►
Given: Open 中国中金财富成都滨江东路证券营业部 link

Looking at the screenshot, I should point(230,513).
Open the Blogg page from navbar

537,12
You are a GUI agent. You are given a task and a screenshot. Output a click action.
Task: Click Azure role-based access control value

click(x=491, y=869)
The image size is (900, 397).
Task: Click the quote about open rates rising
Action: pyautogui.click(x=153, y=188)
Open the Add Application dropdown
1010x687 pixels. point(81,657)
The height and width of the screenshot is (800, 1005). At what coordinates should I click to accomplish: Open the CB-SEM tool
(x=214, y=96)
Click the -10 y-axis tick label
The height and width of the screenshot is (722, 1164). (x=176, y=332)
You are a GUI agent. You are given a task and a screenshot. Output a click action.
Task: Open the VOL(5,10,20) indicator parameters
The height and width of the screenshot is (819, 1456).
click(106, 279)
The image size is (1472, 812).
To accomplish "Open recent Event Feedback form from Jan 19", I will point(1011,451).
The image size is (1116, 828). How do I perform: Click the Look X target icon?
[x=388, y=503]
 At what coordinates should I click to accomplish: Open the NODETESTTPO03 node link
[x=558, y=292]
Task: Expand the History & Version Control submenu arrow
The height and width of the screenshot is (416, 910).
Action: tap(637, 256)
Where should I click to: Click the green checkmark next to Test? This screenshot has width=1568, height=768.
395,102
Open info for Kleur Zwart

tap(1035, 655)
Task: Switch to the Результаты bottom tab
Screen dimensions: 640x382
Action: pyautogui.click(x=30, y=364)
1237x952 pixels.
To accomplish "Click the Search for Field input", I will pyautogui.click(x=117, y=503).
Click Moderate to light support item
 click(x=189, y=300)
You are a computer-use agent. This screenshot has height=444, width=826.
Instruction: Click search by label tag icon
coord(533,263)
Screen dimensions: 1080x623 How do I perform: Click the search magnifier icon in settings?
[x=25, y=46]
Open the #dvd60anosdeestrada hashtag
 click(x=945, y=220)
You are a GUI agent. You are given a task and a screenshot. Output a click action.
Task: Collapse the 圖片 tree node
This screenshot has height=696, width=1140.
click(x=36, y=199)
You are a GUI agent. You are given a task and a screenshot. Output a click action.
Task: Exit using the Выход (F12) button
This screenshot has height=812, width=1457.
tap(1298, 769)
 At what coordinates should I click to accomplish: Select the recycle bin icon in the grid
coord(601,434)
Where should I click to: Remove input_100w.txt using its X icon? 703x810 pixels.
◄
• [Directions for this task] Exactly as shown above, write out all the records.

• [Your response]
Given: Open 中国中金财富成都滨江东路证券营业部 link

Looking at the screenshot, I should point(230,513).
Open the Blogg page from navbar

537,12
You are a GUI agent. You are given a task and a screenshot. Output a click action.
Task: Click Azure role-based access control value

click(x=491, y=869)
The image size is (900, 397).
Task: Click the quote about open rates rising
Action: pyautogui.click(x=153, y=188)
Open the Add Application dropdown
1010x687 pixels. point(81,657)
The height and width of the screenshot is (800, 1005). At what coordinates should I click to accomplish: Open the CB-SEM tool
(x=214, y=96)
Click the -10 y-axis tick label
The height and width of the screenshot is (722, 1164). (x=176, y=332)
You are a GUI agent. You are given a task and a screenshot. Output a click action.
Task: Open the VOL(5,10,20) indicator parameters
The height and width of the screenshot is (819, 1456).
click(106, 279)
The image size is (1472, 812).
To accomplish "Open recent Event Feedback form from Jan 19", I will point(1011,451).
The image size is (1116, 828). How do I perform: Click the Look X target icon?
[x=388, y=503]
 At what coordinates should I click to accomplish: Open the NODETESTTPO03 node link
[x=558, y=292]
Task: Expand the History & Version Control submenu arrow
The height and width of the screenshot is (416, 910).
Action: tap(637, 256)
Where should I click to: Click the green checkmark next to Test? This screenshot has width=1568, height=768.
395,102
Open info for Kleur Zwart

tap(1035, 655)
Task: Switch to the Результаты bottom tab
Screen dimensions: 640x382
Action: pyautogui.click(x=30, y=364)
1237x952 pixels.
To accomplish "Click the Search for Field input", I will pyautogui.click(x=117, y=503).
Click Moderate to light support item
 click(x=189, y=300)
You are a computer-use agent. This screenshot has height=444, width=826.
Instruction: Click search by label tag icon
coord(533,263)
Screen dimensions: 1080x623 How do I perform: Click the search magnifier icon in settings?
[x=25, y=46]
Open the #dvd60anosdeestrada hashtag
 click(x=945, y=220)
You are a GUI agent. You are given a task and a screenshot. Output a click action.
Task: Collapse the 圖片 tree node
This screenshot has height=696, width=1140.
click(x=36, y=199)
You are a GUI agent. You are given a task and a screenshot. Output a click action.
Task: Exit using the Выход (F12) button
This screenshot has height=812, width=1457.
tap(1298, 769)
 At what coordinates should I click to accomplish: Select the recycle bin icon in the grid
coord(601,434)
Where should I click to: Remove input_100w.txt using its X icon? 703x810 pixels.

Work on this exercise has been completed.